Temperature dependent, large electromechanical strain in Nd-doped BiFeO3-BaTiO3 lead-free ceramics

Lead-free piezoceramics with the composition 0.7(Bi1-xNdx)FeO3-0.3BaTiO3+0.1 wt% MnO2 (BNxF-BT) were prepared using a conventional solid state route. X-ray diffraction and temperature dependent permittivity measurements indicated a transition from a composition lying at a morphotropic phase boundary (MPB) to a pseudocubic phase as a function of Nd concentration. The highest maximum strain (Smax ∼ 0.2% at 60 kV/cm) and effective piezoelectric coefficient (d33* = 333 pm/V) were obtained at room temperature for the composition BN0.02F-BT. The decrease in remanent polarization (Pr) and Berlincourt d33 with increase in Nd concentration can be attributed to the coexistence of ferroelectric and relaxor phases.

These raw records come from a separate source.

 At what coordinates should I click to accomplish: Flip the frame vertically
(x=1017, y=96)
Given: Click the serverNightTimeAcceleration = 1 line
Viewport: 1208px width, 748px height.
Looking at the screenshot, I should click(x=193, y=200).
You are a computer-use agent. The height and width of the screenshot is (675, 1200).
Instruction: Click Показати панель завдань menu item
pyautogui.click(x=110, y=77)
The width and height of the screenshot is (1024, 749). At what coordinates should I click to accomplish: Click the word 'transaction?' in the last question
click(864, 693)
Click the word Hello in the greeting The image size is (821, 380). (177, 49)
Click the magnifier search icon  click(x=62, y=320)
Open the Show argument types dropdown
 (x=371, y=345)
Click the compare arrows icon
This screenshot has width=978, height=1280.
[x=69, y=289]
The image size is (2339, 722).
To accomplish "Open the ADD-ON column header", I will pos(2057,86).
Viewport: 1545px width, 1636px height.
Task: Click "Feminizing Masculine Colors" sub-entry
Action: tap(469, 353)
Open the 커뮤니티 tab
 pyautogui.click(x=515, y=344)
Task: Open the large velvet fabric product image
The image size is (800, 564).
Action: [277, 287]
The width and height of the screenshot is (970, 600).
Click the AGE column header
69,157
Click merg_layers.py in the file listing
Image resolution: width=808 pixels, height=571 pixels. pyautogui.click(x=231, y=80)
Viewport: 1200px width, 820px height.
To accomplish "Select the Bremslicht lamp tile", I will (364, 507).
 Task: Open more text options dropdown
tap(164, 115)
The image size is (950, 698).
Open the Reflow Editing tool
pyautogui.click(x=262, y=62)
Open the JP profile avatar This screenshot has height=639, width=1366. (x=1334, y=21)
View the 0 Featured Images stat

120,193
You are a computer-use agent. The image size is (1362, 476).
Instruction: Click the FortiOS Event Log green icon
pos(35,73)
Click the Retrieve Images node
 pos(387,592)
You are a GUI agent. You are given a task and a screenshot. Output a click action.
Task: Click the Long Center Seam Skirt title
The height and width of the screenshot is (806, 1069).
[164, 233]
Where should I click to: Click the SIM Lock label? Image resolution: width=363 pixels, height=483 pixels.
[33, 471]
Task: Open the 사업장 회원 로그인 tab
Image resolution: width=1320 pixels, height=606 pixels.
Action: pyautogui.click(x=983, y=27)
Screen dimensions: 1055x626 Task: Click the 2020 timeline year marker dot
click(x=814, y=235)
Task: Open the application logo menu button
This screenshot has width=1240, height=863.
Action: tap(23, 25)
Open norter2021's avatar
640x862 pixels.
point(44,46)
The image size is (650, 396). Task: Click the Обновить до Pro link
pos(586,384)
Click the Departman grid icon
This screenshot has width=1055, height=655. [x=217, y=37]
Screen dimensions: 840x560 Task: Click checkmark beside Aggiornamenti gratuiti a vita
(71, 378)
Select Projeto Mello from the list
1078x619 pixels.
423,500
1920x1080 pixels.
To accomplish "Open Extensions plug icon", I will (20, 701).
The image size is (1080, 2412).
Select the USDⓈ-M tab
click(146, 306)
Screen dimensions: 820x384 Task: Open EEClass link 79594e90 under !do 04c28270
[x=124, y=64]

In-situ polarisation and strain measurements revealed an increase in Pr and d33* with temperature and a reduction in the coercive field EC. Presumably this behavior is due to a combination of thermally activated domain wall motion and lowering of the activation energy for a field induced relaxor-ferroelectric transition, as the Curie maximum is approached.